Fig 1.

The MAPK ERK activation pattern depends on stimulus dosage and SOS. (A) Activation of MAPK ERK and p38 in total mouse thymocytes induced with 1× (2 μg/ml) and 5× (10 μg/ml) αCD3ε (2C11) stimulation. SB, 30-min stimulation with 0.4 M sorbitol as a positive control for phospho-p38 (pP38) and phospho-JNK1/2 (pJNK1/2; arrowheads). The asterisk indicates a heavy chain of stimulatory antibody. (B) Deficiency in either RasGRP or SOS leads to impaired ERK activation in DT40 cells. Wild-type, RasGRP1⁻ RasGRP3⁻, and SOS1⁻ SOS2⁻ DT40 cells were activated with an intermediate dosage of M4 anti-BCR stimulation for the indicated time. (C) SOS1/2-deficient DT40 cells do not demonstrate a bimodal pERK pattern after 3 min of BCR stimulation, regardless of the strength of the BCR stimulus (dilution range, 1:32,000 to 1:1,000).

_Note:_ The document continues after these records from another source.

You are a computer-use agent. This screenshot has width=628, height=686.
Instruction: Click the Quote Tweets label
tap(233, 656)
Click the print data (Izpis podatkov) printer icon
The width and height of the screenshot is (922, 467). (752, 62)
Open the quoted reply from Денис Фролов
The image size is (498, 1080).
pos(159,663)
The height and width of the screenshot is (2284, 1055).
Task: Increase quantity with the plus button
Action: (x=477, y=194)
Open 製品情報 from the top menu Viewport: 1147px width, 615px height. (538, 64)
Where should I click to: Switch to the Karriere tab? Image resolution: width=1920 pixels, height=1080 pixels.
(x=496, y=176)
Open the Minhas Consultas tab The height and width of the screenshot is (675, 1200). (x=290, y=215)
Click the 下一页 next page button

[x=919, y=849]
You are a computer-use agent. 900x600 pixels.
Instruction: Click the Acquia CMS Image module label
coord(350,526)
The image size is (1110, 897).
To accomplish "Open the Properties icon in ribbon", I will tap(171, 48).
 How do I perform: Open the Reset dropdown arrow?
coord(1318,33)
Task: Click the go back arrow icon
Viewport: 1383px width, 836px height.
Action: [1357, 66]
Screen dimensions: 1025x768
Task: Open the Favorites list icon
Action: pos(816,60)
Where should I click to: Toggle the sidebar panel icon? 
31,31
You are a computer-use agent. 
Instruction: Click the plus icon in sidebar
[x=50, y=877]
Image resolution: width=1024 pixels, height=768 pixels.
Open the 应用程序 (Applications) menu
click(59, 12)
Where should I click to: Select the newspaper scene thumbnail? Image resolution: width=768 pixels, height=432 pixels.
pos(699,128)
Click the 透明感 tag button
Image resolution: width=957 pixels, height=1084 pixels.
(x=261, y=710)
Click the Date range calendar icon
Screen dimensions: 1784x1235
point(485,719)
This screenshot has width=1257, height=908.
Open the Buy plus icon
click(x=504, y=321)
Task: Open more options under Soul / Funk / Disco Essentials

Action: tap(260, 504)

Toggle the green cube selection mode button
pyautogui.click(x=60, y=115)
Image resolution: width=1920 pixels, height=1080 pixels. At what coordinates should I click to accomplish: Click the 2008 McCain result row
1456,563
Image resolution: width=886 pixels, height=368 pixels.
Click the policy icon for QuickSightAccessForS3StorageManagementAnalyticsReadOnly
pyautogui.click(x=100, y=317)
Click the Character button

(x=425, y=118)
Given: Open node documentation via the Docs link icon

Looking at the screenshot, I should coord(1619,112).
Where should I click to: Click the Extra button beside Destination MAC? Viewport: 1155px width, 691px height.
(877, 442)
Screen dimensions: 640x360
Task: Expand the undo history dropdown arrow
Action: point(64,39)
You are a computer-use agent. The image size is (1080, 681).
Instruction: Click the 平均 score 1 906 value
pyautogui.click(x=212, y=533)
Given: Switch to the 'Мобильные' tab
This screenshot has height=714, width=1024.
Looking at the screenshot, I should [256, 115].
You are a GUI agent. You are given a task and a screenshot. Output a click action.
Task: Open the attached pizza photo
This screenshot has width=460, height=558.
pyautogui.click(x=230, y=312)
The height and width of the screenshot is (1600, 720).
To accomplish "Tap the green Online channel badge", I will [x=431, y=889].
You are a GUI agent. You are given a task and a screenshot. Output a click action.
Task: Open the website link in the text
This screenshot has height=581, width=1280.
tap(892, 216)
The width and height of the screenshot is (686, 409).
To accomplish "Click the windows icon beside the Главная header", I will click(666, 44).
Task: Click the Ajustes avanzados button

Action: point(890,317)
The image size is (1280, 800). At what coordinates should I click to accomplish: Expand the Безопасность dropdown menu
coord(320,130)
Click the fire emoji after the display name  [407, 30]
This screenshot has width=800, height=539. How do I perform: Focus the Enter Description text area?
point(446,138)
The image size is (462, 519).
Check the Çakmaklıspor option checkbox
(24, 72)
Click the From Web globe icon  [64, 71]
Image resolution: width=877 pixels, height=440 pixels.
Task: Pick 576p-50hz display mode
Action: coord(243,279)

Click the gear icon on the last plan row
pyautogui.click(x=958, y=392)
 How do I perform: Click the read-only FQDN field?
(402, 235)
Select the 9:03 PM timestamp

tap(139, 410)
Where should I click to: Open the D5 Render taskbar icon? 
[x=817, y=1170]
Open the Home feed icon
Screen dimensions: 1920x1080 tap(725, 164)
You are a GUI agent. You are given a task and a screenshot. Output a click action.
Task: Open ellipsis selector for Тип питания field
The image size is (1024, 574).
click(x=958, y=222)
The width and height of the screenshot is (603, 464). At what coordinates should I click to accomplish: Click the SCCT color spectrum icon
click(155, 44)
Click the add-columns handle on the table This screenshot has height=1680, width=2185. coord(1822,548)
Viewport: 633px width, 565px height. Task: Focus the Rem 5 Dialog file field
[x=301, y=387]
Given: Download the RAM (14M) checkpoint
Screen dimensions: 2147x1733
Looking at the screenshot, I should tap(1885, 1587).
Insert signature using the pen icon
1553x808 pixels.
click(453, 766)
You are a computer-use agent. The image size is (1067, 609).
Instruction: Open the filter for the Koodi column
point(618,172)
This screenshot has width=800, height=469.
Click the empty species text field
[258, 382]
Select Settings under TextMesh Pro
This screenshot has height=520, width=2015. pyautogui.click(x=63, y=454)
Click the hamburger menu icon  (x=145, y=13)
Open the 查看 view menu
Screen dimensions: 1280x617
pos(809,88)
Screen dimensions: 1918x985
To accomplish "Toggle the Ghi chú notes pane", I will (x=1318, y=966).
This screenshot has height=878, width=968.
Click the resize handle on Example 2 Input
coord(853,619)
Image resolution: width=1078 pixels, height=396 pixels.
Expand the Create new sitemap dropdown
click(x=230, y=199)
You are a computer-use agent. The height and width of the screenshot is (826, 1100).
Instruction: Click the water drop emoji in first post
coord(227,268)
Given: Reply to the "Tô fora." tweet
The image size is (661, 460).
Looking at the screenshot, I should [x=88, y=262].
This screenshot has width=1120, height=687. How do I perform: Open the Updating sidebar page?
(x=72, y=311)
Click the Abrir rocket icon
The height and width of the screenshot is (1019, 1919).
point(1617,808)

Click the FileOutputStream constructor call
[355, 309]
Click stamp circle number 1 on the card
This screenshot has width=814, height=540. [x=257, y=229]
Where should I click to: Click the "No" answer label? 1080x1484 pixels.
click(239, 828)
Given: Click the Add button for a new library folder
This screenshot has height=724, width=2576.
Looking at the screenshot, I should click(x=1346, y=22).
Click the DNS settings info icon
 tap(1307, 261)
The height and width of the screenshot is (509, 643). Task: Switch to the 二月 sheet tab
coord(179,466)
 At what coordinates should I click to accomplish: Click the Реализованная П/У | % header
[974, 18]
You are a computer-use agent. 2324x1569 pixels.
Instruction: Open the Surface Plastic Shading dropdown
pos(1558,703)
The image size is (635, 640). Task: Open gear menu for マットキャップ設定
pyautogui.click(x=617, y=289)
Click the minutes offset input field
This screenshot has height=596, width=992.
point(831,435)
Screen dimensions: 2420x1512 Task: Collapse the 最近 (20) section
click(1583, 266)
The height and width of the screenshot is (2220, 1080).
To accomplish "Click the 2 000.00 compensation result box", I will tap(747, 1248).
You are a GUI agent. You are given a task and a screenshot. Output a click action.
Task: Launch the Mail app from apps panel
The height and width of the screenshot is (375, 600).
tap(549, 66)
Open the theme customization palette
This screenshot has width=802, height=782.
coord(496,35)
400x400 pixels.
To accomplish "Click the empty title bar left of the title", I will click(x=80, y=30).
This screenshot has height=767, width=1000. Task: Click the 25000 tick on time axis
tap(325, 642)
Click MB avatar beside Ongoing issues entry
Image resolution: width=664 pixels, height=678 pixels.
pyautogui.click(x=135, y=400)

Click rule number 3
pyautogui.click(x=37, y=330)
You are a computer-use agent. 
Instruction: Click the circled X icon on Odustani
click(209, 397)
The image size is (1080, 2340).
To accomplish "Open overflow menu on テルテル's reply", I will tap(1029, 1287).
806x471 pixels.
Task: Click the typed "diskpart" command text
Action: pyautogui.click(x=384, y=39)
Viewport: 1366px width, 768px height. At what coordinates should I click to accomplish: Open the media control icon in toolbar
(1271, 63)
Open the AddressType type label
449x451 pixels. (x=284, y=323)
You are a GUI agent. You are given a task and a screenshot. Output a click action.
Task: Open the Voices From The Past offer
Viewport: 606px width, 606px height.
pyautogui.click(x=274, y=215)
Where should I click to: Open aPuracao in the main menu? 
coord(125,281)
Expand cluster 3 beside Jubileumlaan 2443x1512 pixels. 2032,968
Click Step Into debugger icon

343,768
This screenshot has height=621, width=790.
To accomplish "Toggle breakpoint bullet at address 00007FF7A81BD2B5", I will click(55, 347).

Bimodality is statistically tested by Hartigan's analysis. A case with lower than the threshold dip value in Hartigan's unimodality test (P < 0.05) is classified as bimodal (indicated as B), while cases with a P value of >0.05 are considered unimodal. Numbers represent the percentage ratios of maximum phosphoprotein levels normalized to total levels of that specific protein. All data are representative presentations of at least three independent experiments.